Через несколько минут он уже выводил машину из ворот конюшни на трехполосное шоссе. Он не надел шляпу и наслаждался треплющим волосы ветерком. Медные буки стояли во всей своей октябрьской красе, и за первым же поворотом готический фасад Стратмурна в зеркале заднего вида растворился в дымке ало-оранжевой листвы.
Возле коттеджей, принадлежавших поместью, он сбросил скорость. Полосатые, желто-коричневые поля заломами были утыканы круглыми копнами сена. Выше по склону холма один из трех фермеров-арендаторов Адама вспахивал поле под озимый ячмень. Над плугом кружилась стайка белых чаек — птицы с криком ныряли к самой земле за червяками, вывернутыми с комьями земли.
Примерно в миле от дома дорога миновала еще одни ворота, обычно открытые, после чего вливалась во второстепенное шоссе, неширокое, но с хорошим покрытием. Вместо того чтобы свернуть направо, в сторону Эдинбурга, Адам повернул налево и, сменив несколько местных дорог категории “В”, добрался наконец до главного въезда в поместье Кинтулов. Около ворот красовался бело-синий знак со стилизованным замком.
Шурша шинами по гравию, он направил свой “яг” под арку ворот и дальше, по длинной аллее. Осенние краски Кинтула, так любимые леди Лорой, были яркими, как в Стратмурне. По дороге Адам гадал, зачем его пригласили, но так и не пришел к определенному мнению.
Поскольку он знал леди Лору всю свою жизнь, поводов к этому могло быть предостаточно — как профессионального, так и личного характера. Ее короткое письмо он получил вечером в пятницу. Тон письма, приглашавшего его навестить Кинтул в понедельник, был спокойный и чуть шутливый — как и обычно у леди Лоры, — но у Адама сложилось впечатление, что помимо удовольствия от его общества она преследует и какую-то другую, неизвестную ему, цель.

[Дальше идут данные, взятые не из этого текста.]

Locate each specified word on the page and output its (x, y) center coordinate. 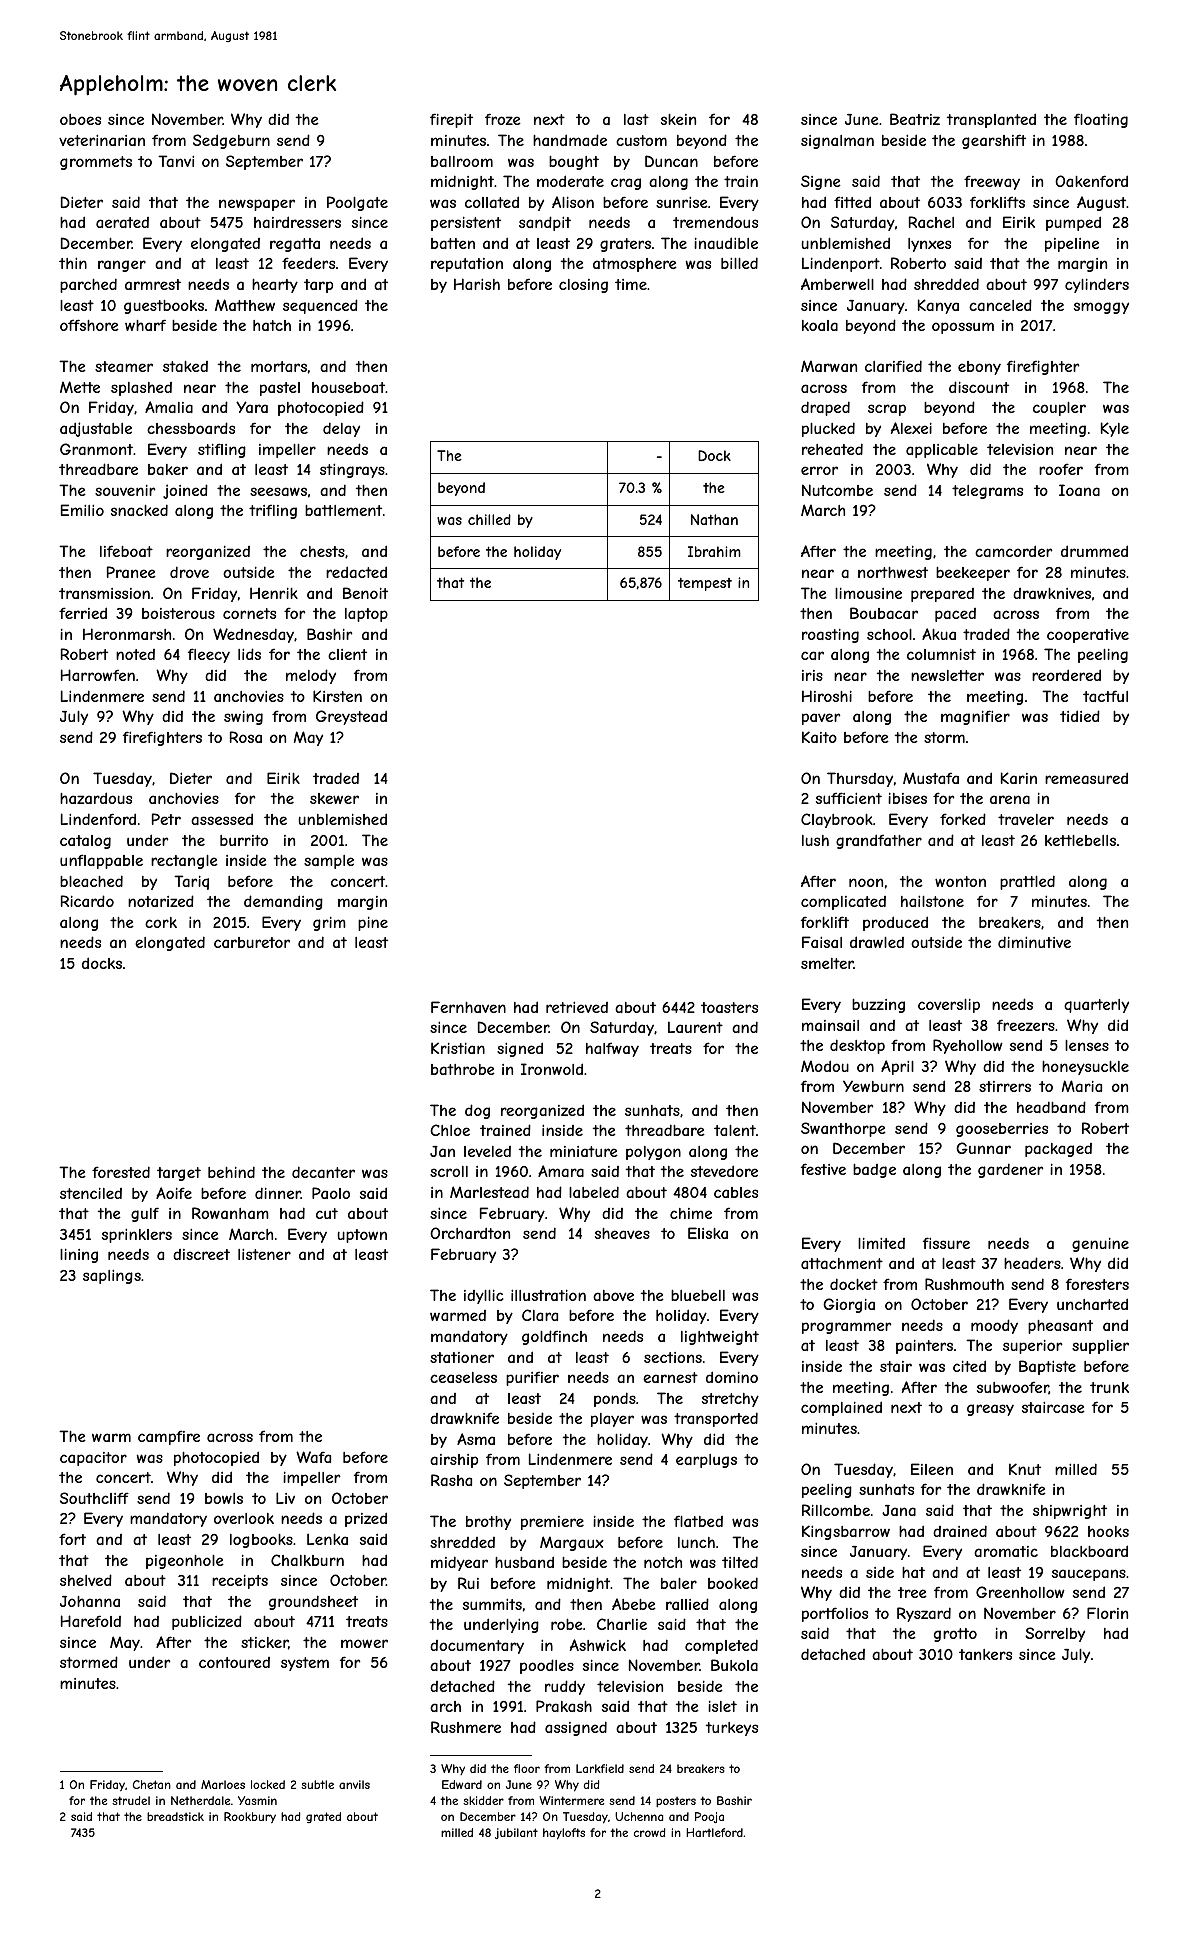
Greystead (351, 717)
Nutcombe (837, 490)
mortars (279, 366)
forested (121, 1172)
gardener (1010, 1170)
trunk (1109, 1387)
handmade (570, 140)
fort (72, 1539)
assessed (222, 819)
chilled (489, 519)
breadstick (175, 1816)
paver (821, 719)
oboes (80, 119)
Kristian (458, 1048)
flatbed (698, 1521)
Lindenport (841, 264)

За воротами поместья лес сменился пастбищем, открыв наконец вид на большой сказочный дворец, каким представлялся издалека Кинтул-Хаус: нагромождение башен, башенок и бастионов. Поддерживающие парапет карнизы, так же как обрамляющие окна каменные наличники, были дымчато-серого цвета, перекликавшегося с кровельными пластинами из сланца. Над одной из самых высоких башен на флагштоке реял сине-белый шотландский флаг — знамя Святого Андрея, или, говоря проще, “синее одеяло”. Знамени Кинтулов на флагштоке не было; это означало, что граф Кинтул, старший сын леди Лоры, находится в отъезде.

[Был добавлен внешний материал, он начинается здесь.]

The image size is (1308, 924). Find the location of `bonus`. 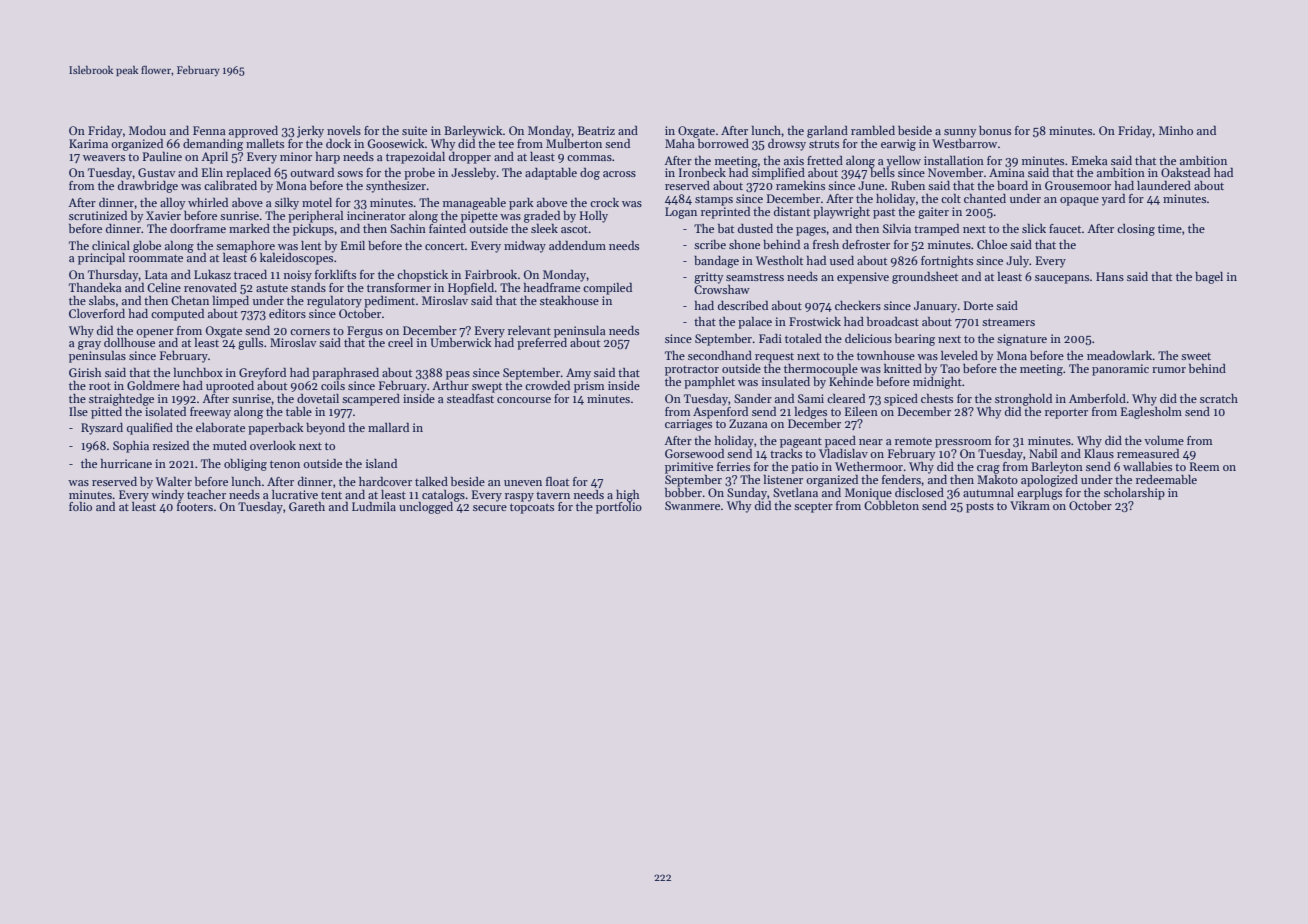

bonus is located at coordinates (995, 130).
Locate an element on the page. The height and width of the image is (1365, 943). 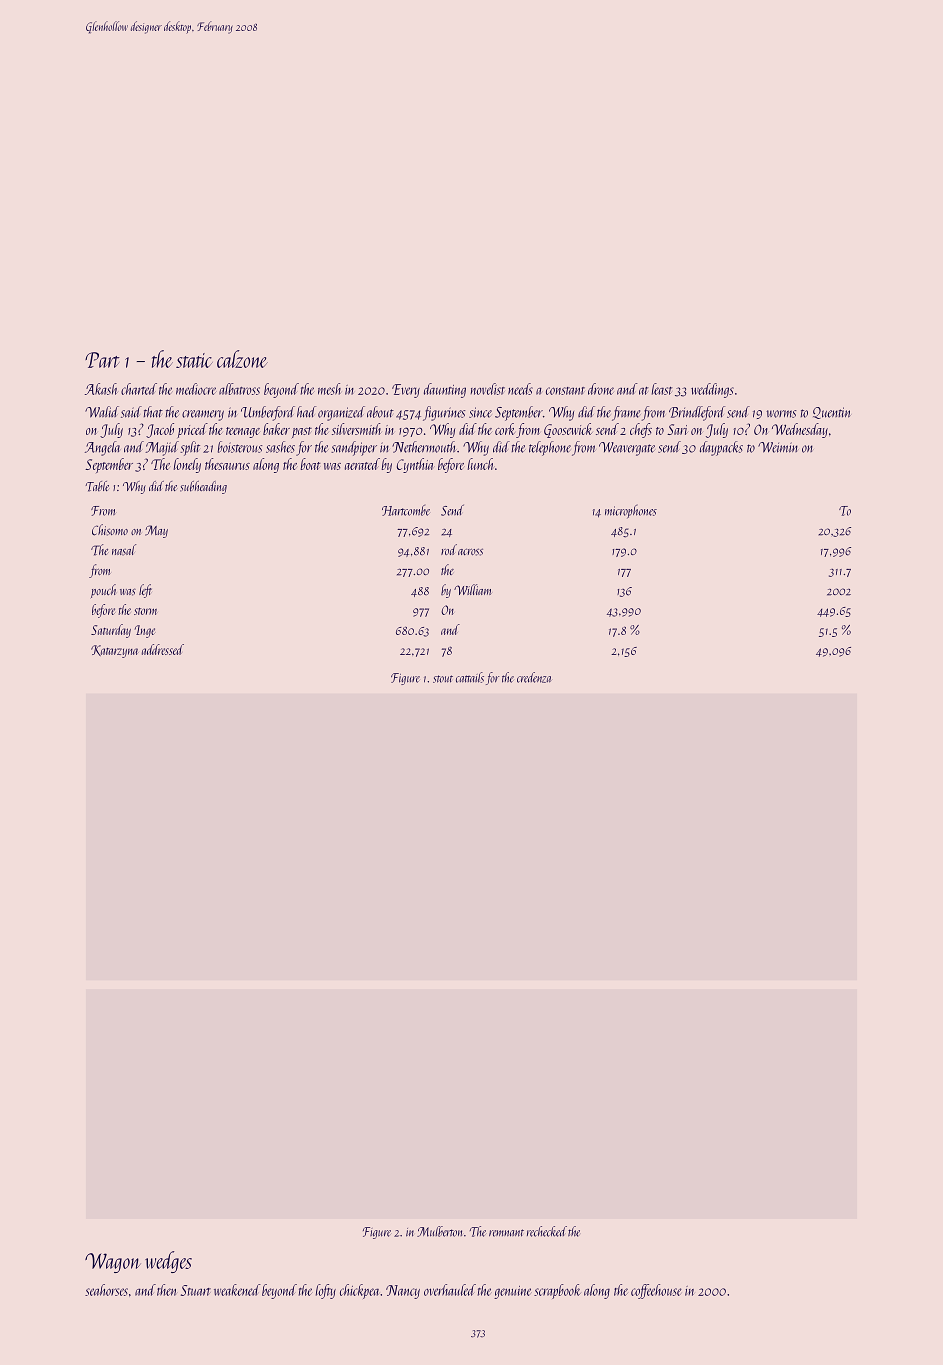
Katarzyna is located at coordinates (114, 651).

Это не удивило Адама, поскольку Кинтул, как и большинство других исторических построек Шотландии, сделался не столько фамильной резиденцией, сколько музеем и выставочным комплексом. Летом граф открывал территорию поместья и двадцать из двадцати восьми комнат для посетителей. Причина этого была чисто финансовой. Все продолжало поддерживаться в образцовом порядке, хотя лужайка для гольфа и крокета была занята теперь столами для пикников, информационным павильоном и детской площадкой. Это несколько огорчало Адама, и все же это было лучше, чем превращение такого исторического места, как Кинтул, в отель или жилой комплекс. Он надеялся, что сможет уберечь Стратмурн от подобной участи.
Вспоминая щеголей и крокетные костюмы времен своего давно прошедшего детства, Адам проехал мимо стоянки для машин посетителей — совершенно пустой, ибо туристический сезон уже закончился. Булыжная дорога привела его через еще одни ворота, вокруг восточного крыла здания к еще одной стоянке, поменьше, примыкающей к входу в личные покои владельцев усадьбы.
Он припарковал свой “ягуар” рядом с машиной, которую он не видел в Кинтул-Хаусе еще ни разу: “моррисом-мини-трэвеллером” темно-зеленого цвета, с совсем еще свежей деревянной отделкой на боковинах. Заднее сиденье было сложено, а рядом с ним стояло несколько больших холстов, натянутых на подрамники, — насколько Адам мог разглядеть, чистых. Пока Адам стягивал перчатки и наскоро приглаживал волосы расческой, он гадал, чья бы это могла быть машина, но все же отбросил любопытство и зашагал к боковому крыльцу Кинтулов.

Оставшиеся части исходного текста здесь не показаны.